Artists in Housing: book review

Jessie Brennan: Regeneration!, HS Projects

Nathan Coley: To the Bramley Family of Frestonia, Anomie Publishing

Jessie Brennan, A Fall of Ordinariness and Light (The Enabling Power), 2014, Graphite on paper, 55 x 70 cm. Image courtesy the artist.

Jessie Brennan, A Fall of Ordinariness and Light (The Enabling Power), 2014, Graphite on paper, 55 x 70 cm. Image courtesy the artist.

This is a tale of two housing estates; or, rather, two artists working within two housing estates. One estate is a well-known Brutalist behemoth, Robin Hood Gardens in East London, designed by Allison and Peter Smithson and completed in 1972. The crumbling estate has repeatedly failed to gain listed status and, as soon as the last tenants leave, is set to finally be demolished. What is going up in its place, eventually, is what has become the neoliberal landscape norm: mixed-use residential/retail schemes backed by private developers. The second estate, Silchester (with the catchy sub-title ‘More West’), is in West London near Ladbroke Grove; it is newly built, due to open by the time this goes to print with over a hundred new apartments, ‘including’, as the developer’s website claims, ‘some five-bedroom homes for social rent’. Out of each estate has come an artist’s project, and two subsequent medium-sized publications: Jessie Brennan’s Regeneration! and Nathan Coley’s to the Bramley Family of Frestonia. Both provide glimpses of artists attempting to engage with problems of what housing represents at a time of change – musing on social ideals, gentrification and historical models – but what role they each take within that offers two very different outcomes.

The main focus of Coley’s book is, as the title indicates, Frestonia, a neighbourhood of squatters who in the 1970s, facing eviction and demolition of their homes, famously adapted Freston Road to a country name, adopted en masse the surname of ‘Bramley’ from an adjacent road and attempted to secede from the UK as an independent nation. Half of Coley’s publication is dedicated to this story, with photographs from neighbourhood meetings, street performances and its art space, the Car Breakers Art Gallery. This is supplemented by documents such as the group’s application to the UN for membership and several short contextualising texts, feeding us facts including that the Frestonians had their own postage and gave visas to visitors.

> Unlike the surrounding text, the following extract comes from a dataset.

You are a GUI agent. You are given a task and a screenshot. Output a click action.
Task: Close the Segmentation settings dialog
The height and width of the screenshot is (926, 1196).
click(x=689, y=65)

The most relevant part of the story of a communal uprising here seems to be its coda: more practically and prosaically they also managed to form a housing co-operative, which maintains ownership and control of the houses to this day. It is in the middle of the book that the real reason we’re here is finally – at least visually – disclosed (although never outright explained anywhere in the book), breaking the black-and-white daze of the archival Frestonian haze with a set of harsh colour images of a black-and-gold sculpture of a semi-abstract tree, one large version sprouting out of the top of a building and dozens of smaller versions in production. The only hint given is one caption: ‘When each of the 112 new tenants moves into the housing development, they are given a small steel and gold leaf sculpture as a house warming present.’ The book then quickly moves on to a history of the Bramley apple. As it turns out, this interest in Frestonia, the Bramley family, and the Bramley apple are all attempts to be playful with something as simple and serious as an artist’s commission for a new housing estate. The justification is literally by proxy: the Silchester estate is just around the corner from Freston Road. Consequently, to the Bramley Family is filled with interesting facts that feel like they are attempting to distract us from the actual transaction of, firstly, a rooftop public sculpture and, secondly, a set of smaller replicas given to new residents. While the book itself provides great archival material, it feels like justification for the artist’s decision to act as a sort of enabler for the rampant and relentless housing developments across London, if not the UK.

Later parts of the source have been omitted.